Russians do not believe in authenticity of civil servant income declarations - poll
MOSCOW. May 5 (Interfax) - Russians are skeptical about the authenticity of civil servants' income declarations; only one percent believe the declarations are real, sociologists from the Levada Center told Interfax on Tuesday.
Eighty-eight percent of respondents in an April poll said that civil servants were concealing some of their income. The opinion was most frequently voiced by Muscovites (84%), people with low incomes (82%) and people younger than 24 and aged 25 to 39 (80%).
The Russian Prosecutor General's Office called the declarations submitted by civil servants unsatisfactory. "Civil servants of all levels made numerous violations in the submission of their income declarations for 2010. More than a half of the violations were exposed in the checking of municipal officers' income declarations," the Prosecutor General's Office spokesperson Marina Gridneva said on April 27.
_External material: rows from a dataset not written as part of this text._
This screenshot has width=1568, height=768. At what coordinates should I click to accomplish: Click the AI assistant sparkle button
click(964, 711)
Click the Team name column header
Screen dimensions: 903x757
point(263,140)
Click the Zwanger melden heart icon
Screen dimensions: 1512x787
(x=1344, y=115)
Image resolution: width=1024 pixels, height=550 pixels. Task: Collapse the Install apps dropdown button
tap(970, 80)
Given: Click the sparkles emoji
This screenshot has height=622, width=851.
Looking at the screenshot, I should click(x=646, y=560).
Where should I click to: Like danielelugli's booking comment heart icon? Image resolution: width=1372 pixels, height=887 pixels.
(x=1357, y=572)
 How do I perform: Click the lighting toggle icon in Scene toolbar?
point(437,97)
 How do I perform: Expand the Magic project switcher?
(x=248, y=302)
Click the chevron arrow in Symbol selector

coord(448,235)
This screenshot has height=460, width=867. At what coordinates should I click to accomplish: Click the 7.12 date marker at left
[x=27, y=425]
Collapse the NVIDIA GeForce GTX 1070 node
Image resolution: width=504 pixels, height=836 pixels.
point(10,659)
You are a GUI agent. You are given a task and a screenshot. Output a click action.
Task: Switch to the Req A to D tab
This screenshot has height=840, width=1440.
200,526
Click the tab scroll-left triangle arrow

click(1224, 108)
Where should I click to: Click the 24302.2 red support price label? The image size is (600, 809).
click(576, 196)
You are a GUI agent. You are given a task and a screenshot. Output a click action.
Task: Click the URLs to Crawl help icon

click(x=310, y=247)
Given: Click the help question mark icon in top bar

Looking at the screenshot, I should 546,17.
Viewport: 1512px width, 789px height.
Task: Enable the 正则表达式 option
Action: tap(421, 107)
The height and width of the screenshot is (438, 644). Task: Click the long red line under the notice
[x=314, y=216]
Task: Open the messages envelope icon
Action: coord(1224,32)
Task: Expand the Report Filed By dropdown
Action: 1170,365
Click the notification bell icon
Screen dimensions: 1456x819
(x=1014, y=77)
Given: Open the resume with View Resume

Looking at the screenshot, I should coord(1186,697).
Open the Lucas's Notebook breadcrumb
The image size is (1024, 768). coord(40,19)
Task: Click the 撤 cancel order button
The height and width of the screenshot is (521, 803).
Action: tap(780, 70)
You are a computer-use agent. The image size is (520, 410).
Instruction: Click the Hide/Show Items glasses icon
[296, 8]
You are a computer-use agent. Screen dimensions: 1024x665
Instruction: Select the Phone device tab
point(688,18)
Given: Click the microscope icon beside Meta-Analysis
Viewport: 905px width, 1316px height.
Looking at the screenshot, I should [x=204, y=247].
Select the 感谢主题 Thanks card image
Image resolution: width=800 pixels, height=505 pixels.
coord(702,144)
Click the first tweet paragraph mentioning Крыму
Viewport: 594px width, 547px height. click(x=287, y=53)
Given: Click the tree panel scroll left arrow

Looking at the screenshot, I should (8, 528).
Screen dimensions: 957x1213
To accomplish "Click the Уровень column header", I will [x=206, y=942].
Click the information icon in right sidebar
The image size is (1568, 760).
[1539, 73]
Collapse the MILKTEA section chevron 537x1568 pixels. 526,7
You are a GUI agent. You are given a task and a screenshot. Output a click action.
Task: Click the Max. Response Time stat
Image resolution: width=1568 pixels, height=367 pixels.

The Prosecutor General's Office fulfilled the president's directive and checked the compliance of civil servants with the Laws on State and Municipal Civil Service and Corruption regarding their duty to submit income and property declarations. The norm is established by Article 8 of the Law on the Suppression of Corruption.
A number of municipal authorities have not approved normative legal acts listing civil servants who must submit their income declarations. There are no regulations for the verification of the reliability and fullness of such declarations either.
More than 41,000 violations were exposed, and prosecutors lodged more than 1,500 protests and nearly 9,000 reports for eliminating them. Administrative charges were brought against over 6,000 officials.
Most frequently, civil servants did not declare real estate, land and corporate stock in their ownership.